C・S・ルイス(Clive Staples Lewis, 1898年~1963年)は、イギリスの作家であり、文学者、そしてキリスト教思想家としても知られています。ルイスは多くの児童文学や神学的エッセイを執筆し、彼の作品は幅広い読者層に影響を与えました。彼の代表作である『ナルニア国物語』(The Chronicles of Narnia)は、1950年から1956年にかけて全7巻が発表され、今日では児童文学の古典として知られています。ルイスは生涯にわたって、神学的・哲学的な問題に取り組み、彼の作品の多くには深い宗教的テーマが織り込まれています。彼の他の著名な作品には『悪魔の手紙』(The Screwtape Letters, 1942年)や『奇跡を考える』(Miracles, 1947年)などがあります。

『ナルニア国物語』(The Chronicles of Narnia)は、魔法と冒険、そして深い寓意に満ちた全7巻のファンタジーシリーズです。この物語は、ナルニアという架空の世界を舞台に、子供たちがその世界に召喚され、冒険を通じて成長し、善と悪の戦いに巻き込まれる姿を描いています。シリーズの第1巻『ライオンと魔女と衣装だんす』(The Lion, the Witch and the Wardrobe, 1950年)は、第二次世界大戦中に田舎へ疎開したペベンシー家の4人の兄妹が、衣装だんすを通じてナルニア国に入り、邪悪な白い魔女に支配された世界を救うために立ち上がる物語です。ナルニア国では、ライオンのアスランが救世主として登場し、兄妹たちと共に魔女との戦いを繰り広げます。シリーズ全体を通じて、キリスト教的な寓意が強く反映されており、アスランはイエス・キリストの象徴として描かれています。一方で、物語は宗教に限定されず、読者を魅了する壮大な冒険や魔法の要素も豊富に含まれています。

発表当時のイギリスの状況

『ナルニア国物語』が発表された1950年代のイギリスは、第二次世界大戦の影響から復興を進めていた時期でした。戦争の記憶がまだ生々しい中で、疎開や家族の絆といったテーマが共感を呼び、多くの読者に受け入れられました。また、この時代は児童文学が成長を遂げた時期でもあり、ルイスの作品は子供たちだけでなく、戦争による心の癒しを求める大人にも愛されました。

おすすめする読者層

『ナルニア国物語』は、ファンタジーや冒険物語が好きな子供から大人まで、幅広い読者層におすすめです。特に、想像力を刺激する物語や、善と悪の戦い、勇気や自己犠牲といった普遍的なテーマに興味のある読者にとって、非常に魅力的な作品です。また、キリスト教的な寓意を読み解きたい文学愛好家や、児童文学の古典に触れたい人にも適しています。

短い課題 A:
C・S・ルイスの紹介文について、次の問いに答えてください。
(i) 『ナルニア国物語』全7巻が発表された期間はいつからいつまでですか。
(ii) 第1巻で、ペベンシー家の兄妹は何を通じてナルニア国に入りますか。
(iii) 1950年代のイギリスはどのような時期でしたか。
短い課題 B:
C・S・ルイスの紹介文のうち、「『ナルニア国物語』が発表された1950年代のイギリスは」で始まる段落を、要点を残して箇条書きにまとめてください。
短い課題 C:
C・S・ルイスと『ナルニア国物語』についての紹介文を、最後の文の後から書き続けてください。

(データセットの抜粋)
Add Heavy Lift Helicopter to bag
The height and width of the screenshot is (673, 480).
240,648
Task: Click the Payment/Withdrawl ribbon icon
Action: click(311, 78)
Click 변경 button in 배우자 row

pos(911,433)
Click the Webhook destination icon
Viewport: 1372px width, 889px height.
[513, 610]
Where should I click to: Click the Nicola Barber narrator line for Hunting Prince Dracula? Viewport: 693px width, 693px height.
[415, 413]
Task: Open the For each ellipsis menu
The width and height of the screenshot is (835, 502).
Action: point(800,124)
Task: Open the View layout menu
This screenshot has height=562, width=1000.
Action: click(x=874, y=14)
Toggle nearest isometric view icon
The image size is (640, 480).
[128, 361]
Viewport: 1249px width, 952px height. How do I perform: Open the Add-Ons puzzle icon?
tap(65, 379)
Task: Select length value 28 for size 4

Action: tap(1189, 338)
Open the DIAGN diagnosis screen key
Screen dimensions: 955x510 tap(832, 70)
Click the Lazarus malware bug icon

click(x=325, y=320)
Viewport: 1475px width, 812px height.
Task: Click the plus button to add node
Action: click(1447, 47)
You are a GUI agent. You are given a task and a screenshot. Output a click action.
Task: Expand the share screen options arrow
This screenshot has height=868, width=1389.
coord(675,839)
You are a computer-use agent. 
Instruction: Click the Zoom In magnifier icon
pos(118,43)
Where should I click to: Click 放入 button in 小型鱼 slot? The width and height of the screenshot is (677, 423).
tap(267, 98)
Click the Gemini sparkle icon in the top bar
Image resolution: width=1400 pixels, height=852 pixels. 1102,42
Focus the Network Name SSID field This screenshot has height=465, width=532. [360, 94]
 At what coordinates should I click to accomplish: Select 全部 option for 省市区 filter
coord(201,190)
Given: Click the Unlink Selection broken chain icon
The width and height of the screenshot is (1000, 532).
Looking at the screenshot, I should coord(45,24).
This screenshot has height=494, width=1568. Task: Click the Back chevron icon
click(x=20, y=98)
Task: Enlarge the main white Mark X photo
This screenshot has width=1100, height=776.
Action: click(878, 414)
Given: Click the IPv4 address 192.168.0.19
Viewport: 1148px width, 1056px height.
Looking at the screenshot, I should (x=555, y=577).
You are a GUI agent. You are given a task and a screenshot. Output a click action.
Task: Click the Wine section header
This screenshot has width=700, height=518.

出力 A:
(i) 1950年から1956年
(ii) 衣装だんす
(iii) 第二次世界大戦の影響から復興を進めていた時期

出力 B:
- 1950年代のイギリスは、第二次世界大戦の影響から復興を進めていた。
- 戦争の記憶が生々しく、疎開や家族の絆といったテーマが共感を呼んだ。
- 児童文学が成長を遂げた時期でもあった。
- ルイスの作品は子供だけでなく、戦争による心の癒しを求める大人にも愛された。

出力 C:
なぜ名作と言われるか

『ナルニア国物語』が名作とされる理由は、その物語の壮大なスケールと普遍的なテーマにあります。ルイスは、子供たちが楽しめるファンタジーの中に、勇気、希望、友情、愛、そして自己犠牲といった重要な価値観を巧みに織り込んでいます。また、キリスト教的な象徴や寓意を含みながらも、物語は宗教的に限定されず、多様な読者層に受け入れられる内容となっています。

さらに、ルイスの想像力豊かな描写や、個性的で魅力的なキャラクターたち、そして魔法に満ちたナルニア国の世界観が、多くの読者を魅了してきました。このシリーズは児童文学の枠を超えた文学作品として評価されています。

登場人物の紹介

  • ピーター・ペベンシー: ペベンシー兄弟の長男。冷静でリーダーシップを持つ。
  • スーザン・ペベンシー: ペベンシー兄弟の長女。慎重で思慮深い性格。
  • エドマンド・ペベンシー: ペベンシー兄弟の次男。成長と贖罪の物語を持つ。
  • ルーシィ・ペベンシー: ペベンシー兄弟の末娘。純真で冒険心旺盛。
  • アスラン: ライオンの姿をしたナルニアの創造主であり守護者。
  • 白い魔女(ジェイディス): ナルニアを永遠の冬に閉じ込めた冷酷な支配者。
  • カスピアン王: テルマール人の王子。ナルニアの正当な王位継承者。
  • ユースチス・スクラブ: ペベンシー兄弟のいとこ。最初は自己中心的な少年。
  • リーピチープ: 勇敢で名誉を重んじる剣士ネズミ。
  • タムナスさん: ルーシィが最初に出会うフォーン。親切で音楽好き。
  • ビーバー夫妻: ペベンシー兄弟を助けるビーバーの夫婦。忠実で親切。
  • トランプキン: 赤小人の戦士。カスピアン王に忠誠を誓う。
  • 泥足にがえもん: 悲観的だが勇敢な沼人。ユースチスとジルを助ける。
  • ジル・ポール: ユースチスの友人。勇気と決断力を持つ少女。
  • チリアン王: ナルニア最後の王。正義感と勇気を持つ。
  • ポリー・プラマー: ディゴリーの友人。ナルニア創造の瞬間に立ち会う。
  • ディゴリー・カーク: ナルニア創造の目撃者。後にペベンシー兄弟の後見人。
  • エメス: カロールメンの兵士。真実を追求する心を持つ。
  • ラバダシ王子: カロールメンの王子。高慢で野心的な性格。
  • シャスタ: カロールメンから逃げ出す少年。自身の出自を探る。
  • アラビス: カロールメンの貴族の娘。自由を求めて旅立つ。
  • ブリー: 話す馬。シャスタと共に自由を求める。
  • フレッチャー: アラビスの馬。知的で冷静な性格。
  • ミラース王: カスピアンの叔父。ナルニアの簒奪者。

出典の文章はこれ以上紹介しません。